(Text section Opens)
I realise that the last update I gave of our progress in the PaperTigers Reading the World Challenge 2009 was just beyond the half-way point - however, the deadline was over a month ago now, at the end of July, so I thought I’d better round it off!

For our last three books we read together:

Toad Away by Morris Gleitzman (Puffin, 2004). All about a brave cane toad wanting to make friends with the human race and traveling with two cousins to the Amazon to find out the secret of their ancestors as to how to achieve this… My two loved this and laughed uproariously at the rather revolting antics that cane toads are wont to get up to. I have to admit that I would probably have encouraged them to read this one on their own if I’d realised at the outset what it was going to be like - but actually, it was good to be a part of something that so appealed to their typical-boy sense of humor…

Super Jack by Susanne Gervay, illustrated by Cathy Wilcox (Angus & Robertson, 2003). The sequel to I Am Jack, this story focuses on Jack’s relationship with his family, especially the newly-introduced son of Rob, his Mum’s boy-friend. A family holiday intended to help everyone get to know each other is certainly eventful before the desired outcome is achieved… This is to be recommended to older children who may be trying to make sense of complex family relationships in their own lives.
(Text section Closes)
(Material provided Opens)
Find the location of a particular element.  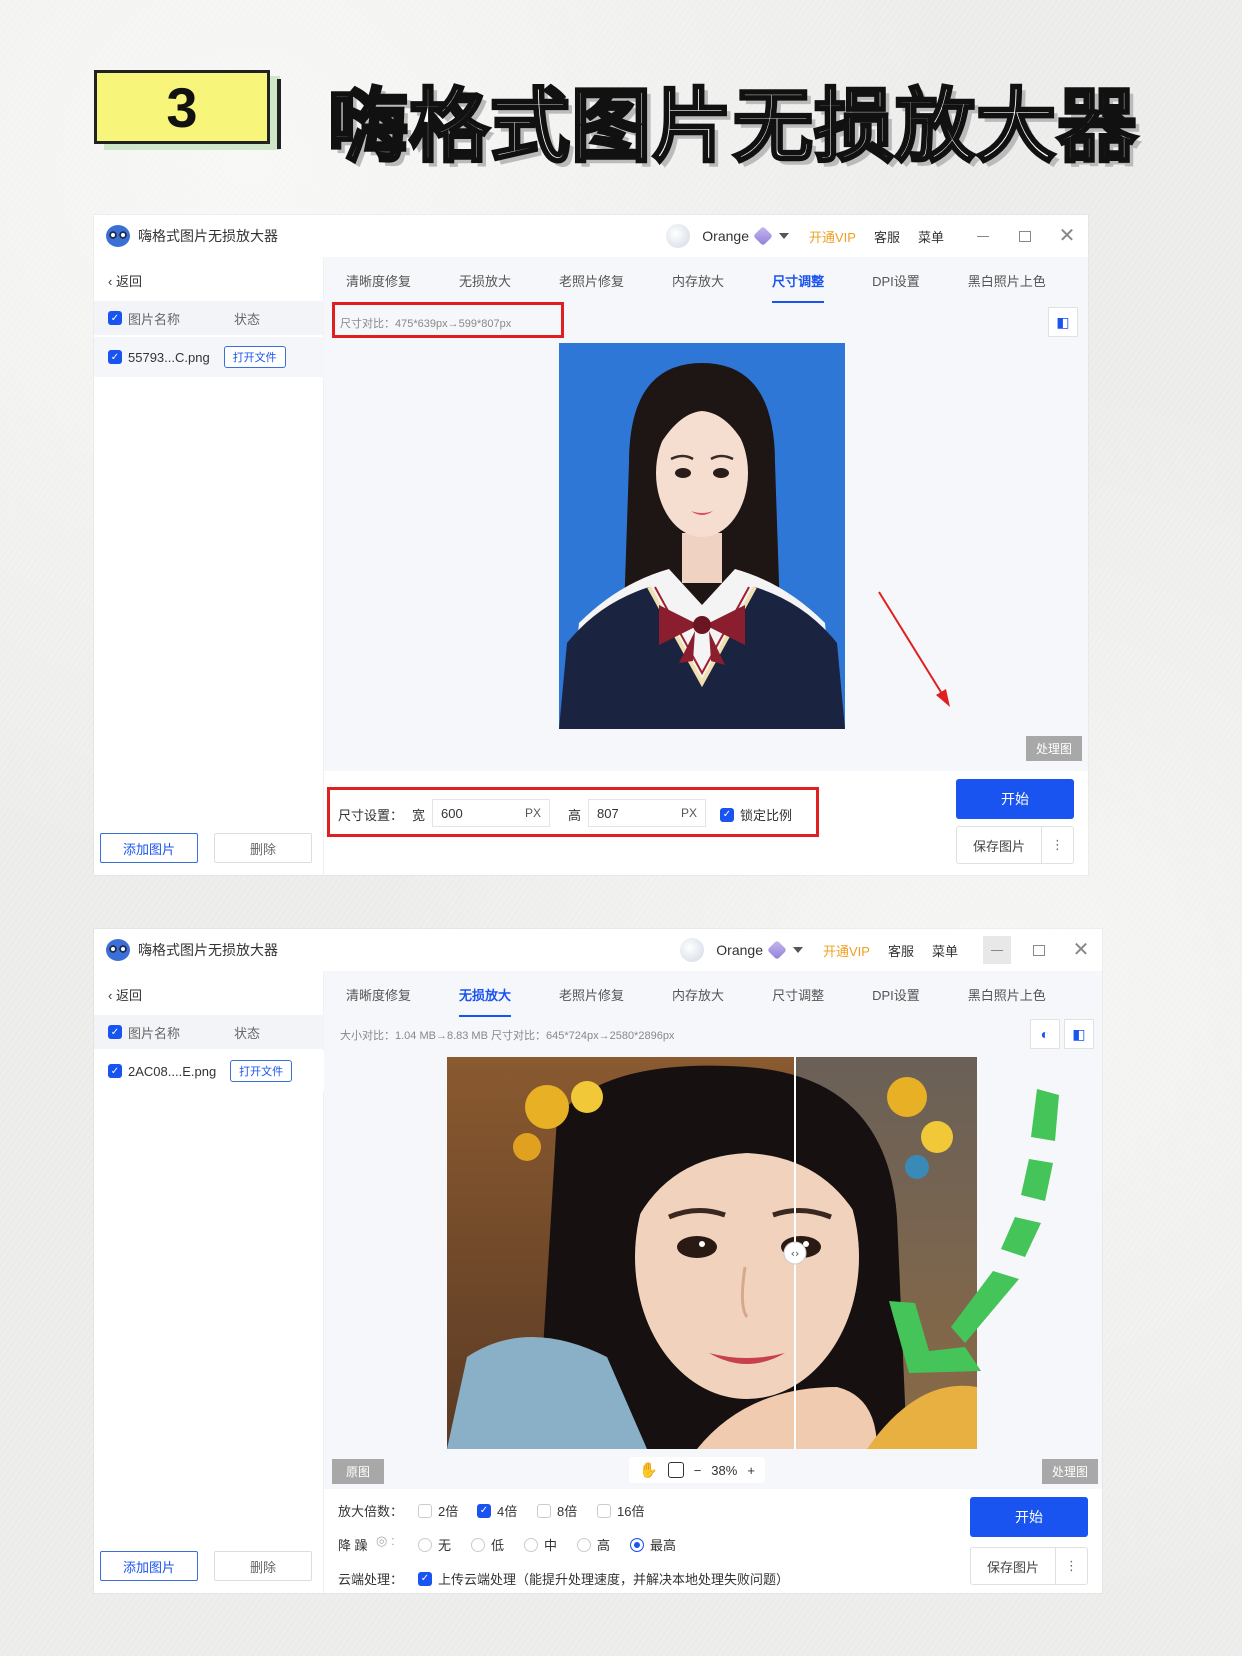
(Material provided Closes)
» **Your task**:
Write the next part of the post about the PaperTigers Reading the World Challenge 2009, starting after its final sentence.

» **Exercise answer**:
Tom Crean’s Rabbit: A True Story from Scott’s Last Voyage by Meredith Hooper, illustrated by Bert Kitchen (Frances Lincoln, 2005). A very special, true story which is a great way to introduce early Antarctic exploration to young children - you can read a review from Create Readers here. This had the added kudos for my children of being a story which their grandad, who spent a year in the Antarctic quite a long time ago now, did not know…

Older Brother rounded off his Book Challenge with The Patchwork Path: A Quilt Map to Freedom by Bettye Stroud and illustrated by Erin Susanne Bennet (Candlewick Press, 2005); Not so Fast Songololo by Niki Daly (Frances Lincoln, 2001); and a launch into the Asterix books by René Goscinny and Albert Uderzo.

Little Brother read: The Two-Hearted Numbat by Ambelin & Ezekiel Kwaymullina (Fremantle Press, 2008); The Shaman’s Apprentice by Lynne Cherry (also the illustrator) and Mark J. Plotkin (Voyager Books, Harcourt, 2001) (which Older Brother had also read…); and Babu’s Song by Stephanie Stuve-Bodeen and illustrated by Aaron Boyd (Lee & Low, 2003).

If you took part in this year’s Challenge, it would be great to hear from you - whether you completed it or not.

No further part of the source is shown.